--- RECORDS FOR THIS EXERCISE ---
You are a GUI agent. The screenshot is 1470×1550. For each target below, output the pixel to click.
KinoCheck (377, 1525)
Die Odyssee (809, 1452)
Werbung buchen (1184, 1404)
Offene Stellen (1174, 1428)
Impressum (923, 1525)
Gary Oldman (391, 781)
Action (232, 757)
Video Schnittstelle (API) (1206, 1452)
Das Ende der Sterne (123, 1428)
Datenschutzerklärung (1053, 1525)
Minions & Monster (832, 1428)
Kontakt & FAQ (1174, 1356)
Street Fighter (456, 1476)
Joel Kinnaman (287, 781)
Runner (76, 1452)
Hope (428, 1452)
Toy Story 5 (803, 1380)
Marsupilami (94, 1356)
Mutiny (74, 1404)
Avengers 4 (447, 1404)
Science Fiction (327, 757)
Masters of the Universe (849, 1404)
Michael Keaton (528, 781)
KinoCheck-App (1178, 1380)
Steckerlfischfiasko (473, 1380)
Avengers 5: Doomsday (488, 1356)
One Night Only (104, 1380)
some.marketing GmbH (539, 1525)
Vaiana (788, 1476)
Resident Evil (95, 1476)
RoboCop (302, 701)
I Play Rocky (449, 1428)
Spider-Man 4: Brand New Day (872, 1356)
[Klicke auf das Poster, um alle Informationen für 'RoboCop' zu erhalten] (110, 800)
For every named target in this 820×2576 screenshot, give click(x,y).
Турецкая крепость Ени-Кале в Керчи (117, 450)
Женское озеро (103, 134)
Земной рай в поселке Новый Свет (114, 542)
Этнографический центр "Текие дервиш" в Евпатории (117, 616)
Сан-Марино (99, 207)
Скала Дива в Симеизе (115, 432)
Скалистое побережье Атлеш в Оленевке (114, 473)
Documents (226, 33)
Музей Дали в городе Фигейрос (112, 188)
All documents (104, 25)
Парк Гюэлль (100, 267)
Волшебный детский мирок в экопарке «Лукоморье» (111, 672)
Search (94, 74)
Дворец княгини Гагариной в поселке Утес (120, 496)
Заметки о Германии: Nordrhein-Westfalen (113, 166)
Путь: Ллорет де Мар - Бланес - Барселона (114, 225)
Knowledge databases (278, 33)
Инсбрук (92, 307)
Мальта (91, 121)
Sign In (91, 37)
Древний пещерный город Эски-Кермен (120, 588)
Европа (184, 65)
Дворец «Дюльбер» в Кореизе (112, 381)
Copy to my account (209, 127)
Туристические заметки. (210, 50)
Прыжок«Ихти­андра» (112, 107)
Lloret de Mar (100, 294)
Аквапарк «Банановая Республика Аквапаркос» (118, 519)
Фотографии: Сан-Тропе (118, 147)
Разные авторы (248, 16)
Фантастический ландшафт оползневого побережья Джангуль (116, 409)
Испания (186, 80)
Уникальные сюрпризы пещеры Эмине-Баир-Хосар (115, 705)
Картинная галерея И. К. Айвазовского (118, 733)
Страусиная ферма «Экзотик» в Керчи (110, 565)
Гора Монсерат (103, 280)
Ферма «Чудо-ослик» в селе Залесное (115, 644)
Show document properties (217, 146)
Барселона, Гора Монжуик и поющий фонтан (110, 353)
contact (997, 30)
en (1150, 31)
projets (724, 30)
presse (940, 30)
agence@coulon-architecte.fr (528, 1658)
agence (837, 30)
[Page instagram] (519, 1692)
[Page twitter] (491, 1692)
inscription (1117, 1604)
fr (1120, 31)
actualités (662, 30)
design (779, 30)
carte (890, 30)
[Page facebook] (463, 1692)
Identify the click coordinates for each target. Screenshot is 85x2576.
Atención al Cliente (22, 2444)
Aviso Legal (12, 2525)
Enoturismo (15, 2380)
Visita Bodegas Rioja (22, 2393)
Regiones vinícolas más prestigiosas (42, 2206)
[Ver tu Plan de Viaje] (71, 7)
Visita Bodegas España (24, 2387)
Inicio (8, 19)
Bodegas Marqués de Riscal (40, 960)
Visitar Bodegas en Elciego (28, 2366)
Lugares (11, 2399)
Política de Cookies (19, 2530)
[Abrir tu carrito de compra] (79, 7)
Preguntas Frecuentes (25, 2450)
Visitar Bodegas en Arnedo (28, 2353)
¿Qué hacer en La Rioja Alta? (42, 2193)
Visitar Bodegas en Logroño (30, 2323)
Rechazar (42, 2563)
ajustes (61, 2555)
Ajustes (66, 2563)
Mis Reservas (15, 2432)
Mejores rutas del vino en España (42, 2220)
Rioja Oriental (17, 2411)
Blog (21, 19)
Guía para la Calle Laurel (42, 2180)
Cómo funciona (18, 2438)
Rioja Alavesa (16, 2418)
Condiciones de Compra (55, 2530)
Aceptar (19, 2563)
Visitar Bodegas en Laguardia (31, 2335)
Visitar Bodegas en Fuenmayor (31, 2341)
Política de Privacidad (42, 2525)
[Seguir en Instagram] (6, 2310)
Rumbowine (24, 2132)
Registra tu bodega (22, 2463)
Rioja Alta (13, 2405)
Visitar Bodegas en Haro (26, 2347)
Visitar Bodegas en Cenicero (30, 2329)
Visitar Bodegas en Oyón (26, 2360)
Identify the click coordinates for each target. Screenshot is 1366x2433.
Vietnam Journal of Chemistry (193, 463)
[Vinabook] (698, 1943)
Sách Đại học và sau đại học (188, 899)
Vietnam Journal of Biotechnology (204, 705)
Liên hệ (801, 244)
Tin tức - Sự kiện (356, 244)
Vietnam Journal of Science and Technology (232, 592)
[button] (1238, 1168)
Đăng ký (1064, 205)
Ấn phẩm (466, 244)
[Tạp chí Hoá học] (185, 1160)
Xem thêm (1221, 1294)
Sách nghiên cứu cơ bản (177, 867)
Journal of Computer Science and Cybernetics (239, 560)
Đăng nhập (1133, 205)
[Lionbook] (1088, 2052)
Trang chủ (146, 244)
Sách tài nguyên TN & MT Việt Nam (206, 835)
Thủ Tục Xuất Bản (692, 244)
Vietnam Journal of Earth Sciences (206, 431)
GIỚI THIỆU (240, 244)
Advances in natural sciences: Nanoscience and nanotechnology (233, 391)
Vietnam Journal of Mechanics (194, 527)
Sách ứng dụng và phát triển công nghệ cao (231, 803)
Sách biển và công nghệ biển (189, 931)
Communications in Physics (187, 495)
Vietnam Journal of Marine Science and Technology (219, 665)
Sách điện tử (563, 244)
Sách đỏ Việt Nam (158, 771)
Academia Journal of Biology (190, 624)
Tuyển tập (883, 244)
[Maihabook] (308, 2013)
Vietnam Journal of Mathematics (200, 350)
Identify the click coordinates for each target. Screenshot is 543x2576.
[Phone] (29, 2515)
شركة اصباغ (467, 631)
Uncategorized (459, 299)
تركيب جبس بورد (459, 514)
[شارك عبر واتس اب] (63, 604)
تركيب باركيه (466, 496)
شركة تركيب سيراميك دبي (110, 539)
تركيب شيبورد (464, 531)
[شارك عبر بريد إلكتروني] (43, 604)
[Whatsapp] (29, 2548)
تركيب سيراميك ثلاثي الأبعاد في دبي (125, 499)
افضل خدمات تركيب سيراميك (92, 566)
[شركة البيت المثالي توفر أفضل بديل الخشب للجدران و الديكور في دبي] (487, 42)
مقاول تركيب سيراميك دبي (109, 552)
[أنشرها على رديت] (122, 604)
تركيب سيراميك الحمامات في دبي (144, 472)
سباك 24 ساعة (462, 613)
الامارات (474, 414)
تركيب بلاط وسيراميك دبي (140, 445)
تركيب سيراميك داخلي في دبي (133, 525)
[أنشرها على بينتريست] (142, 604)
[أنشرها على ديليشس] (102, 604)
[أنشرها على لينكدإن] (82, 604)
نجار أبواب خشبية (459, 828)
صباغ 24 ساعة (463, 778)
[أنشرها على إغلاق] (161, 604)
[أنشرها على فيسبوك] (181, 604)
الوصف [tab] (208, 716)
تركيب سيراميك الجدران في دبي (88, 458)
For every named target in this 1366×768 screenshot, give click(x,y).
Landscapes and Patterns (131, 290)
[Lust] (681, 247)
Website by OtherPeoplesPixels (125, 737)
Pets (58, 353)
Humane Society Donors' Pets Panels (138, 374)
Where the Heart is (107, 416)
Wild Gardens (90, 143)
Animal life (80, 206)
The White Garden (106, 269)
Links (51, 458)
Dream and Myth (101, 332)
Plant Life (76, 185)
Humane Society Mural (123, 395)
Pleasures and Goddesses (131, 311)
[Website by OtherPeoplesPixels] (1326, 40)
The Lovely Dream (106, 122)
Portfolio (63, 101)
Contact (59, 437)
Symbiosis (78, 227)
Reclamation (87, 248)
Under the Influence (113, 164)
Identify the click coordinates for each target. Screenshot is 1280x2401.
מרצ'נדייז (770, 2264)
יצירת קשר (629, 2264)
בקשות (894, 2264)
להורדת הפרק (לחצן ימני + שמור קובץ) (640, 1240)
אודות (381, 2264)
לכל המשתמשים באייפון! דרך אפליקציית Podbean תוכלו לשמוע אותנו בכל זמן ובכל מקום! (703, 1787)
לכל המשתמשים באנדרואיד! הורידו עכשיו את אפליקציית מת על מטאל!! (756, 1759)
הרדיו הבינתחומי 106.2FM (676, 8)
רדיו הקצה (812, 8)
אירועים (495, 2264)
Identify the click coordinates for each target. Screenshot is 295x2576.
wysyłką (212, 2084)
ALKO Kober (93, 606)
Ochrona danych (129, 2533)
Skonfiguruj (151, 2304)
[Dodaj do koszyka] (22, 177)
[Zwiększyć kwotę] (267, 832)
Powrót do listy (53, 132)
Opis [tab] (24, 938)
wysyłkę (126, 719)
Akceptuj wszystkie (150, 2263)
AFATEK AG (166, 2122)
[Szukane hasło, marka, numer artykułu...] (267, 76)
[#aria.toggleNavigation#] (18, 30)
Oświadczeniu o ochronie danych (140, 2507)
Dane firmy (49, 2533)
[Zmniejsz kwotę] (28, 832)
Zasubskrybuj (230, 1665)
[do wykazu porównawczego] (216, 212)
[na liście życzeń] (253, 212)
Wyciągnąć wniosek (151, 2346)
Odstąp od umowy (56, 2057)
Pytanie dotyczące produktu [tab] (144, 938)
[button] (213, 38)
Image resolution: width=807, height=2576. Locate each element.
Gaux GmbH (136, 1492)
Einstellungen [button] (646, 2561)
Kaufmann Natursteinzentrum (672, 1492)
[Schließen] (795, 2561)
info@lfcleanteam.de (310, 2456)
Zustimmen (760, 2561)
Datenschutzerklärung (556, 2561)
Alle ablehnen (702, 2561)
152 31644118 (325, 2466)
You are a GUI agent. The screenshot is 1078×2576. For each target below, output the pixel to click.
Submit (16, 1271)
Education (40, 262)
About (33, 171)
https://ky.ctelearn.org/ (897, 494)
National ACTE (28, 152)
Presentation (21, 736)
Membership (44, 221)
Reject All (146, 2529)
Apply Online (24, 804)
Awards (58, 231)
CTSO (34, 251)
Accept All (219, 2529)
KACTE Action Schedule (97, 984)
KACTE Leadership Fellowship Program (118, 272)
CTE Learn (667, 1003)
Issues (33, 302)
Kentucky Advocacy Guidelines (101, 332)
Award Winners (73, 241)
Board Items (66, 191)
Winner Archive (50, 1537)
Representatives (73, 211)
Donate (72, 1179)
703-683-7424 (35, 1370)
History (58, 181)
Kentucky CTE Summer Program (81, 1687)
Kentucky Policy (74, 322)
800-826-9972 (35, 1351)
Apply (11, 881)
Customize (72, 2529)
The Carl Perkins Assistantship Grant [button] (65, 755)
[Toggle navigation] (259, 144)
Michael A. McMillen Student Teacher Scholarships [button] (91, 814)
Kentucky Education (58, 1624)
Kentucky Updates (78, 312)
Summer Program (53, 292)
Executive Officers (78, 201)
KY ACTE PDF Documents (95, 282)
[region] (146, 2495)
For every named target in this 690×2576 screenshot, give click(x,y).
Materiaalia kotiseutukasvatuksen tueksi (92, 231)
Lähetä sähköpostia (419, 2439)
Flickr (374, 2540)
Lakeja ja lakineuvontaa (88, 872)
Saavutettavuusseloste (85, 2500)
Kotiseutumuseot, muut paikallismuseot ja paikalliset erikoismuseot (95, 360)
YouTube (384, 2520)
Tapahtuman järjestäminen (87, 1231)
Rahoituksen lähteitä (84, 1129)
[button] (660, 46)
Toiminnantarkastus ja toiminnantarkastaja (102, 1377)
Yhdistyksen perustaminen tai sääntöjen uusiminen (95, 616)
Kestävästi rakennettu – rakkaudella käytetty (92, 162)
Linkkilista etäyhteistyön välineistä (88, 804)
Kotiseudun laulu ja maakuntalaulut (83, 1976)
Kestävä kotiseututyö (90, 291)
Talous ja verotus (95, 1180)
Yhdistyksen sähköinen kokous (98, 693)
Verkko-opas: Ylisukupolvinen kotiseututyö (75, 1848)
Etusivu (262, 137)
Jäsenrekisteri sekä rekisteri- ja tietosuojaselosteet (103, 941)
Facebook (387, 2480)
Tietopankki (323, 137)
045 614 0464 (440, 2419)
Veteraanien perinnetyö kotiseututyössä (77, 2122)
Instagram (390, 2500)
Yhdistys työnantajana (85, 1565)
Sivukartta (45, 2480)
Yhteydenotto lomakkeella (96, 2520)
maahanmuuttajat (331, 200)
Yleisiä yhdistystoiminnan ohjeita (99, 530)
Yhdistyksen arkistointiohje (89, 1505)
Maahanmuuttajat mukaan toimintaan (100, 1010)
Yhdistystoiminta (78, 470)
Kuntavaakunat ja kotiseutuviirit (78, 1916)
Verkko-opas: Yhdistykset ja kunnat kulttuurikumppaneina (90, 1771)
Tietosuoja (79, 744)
---
INSTRUCTIONS TO FOLLOW | Your answer should be the exact lines above from the one with "Michael Keaton (528, 781)" through the one with "Парк Гюэлль (100, 267)", both included, and nothing besides.

COMPLETED EXERCISE |
Michael Keaton (528, 781)
KinoCheck-App (1178, 1380)
Steckerlfischfiasko (473, 1380)
Avengers 5: Doomsday (488, 1356)
One Night Only (104, 1380)
some.marketing GmbH (539, 1525)
Vaiana (788, 1476)
Resident Evil (95, 1476)
RoboCop (302, 701)
I Play Rocky (449, 1428)
Spider-Man 4: Brand New Day (872, 1356)
[Klicke auf das Poster, um alle Informationen für 'RoboCop' zu erhalten] (110, 800)
For every named target in this 820×2576 screenshot, give click(x,y).
Турецкая крепость Ени-Кале в Керчи (117, 450)
Женское озеро (103, 134)
Земной рай в поселке Новый Свет (114, 542)
Этнографический центр "Текие дервиш" в Евпатории (117, 616)
Сан-Марино (99, 207)
Скала Дива в Симеизе (115, 432)
Скалистое побережье Атлеш в Оленевке (114, 473)
Documents (226, 33)
Музей Дали в городе Фигейрос (112, 188)
All documents (104, 25)
Парк Гюэлль (100, 267)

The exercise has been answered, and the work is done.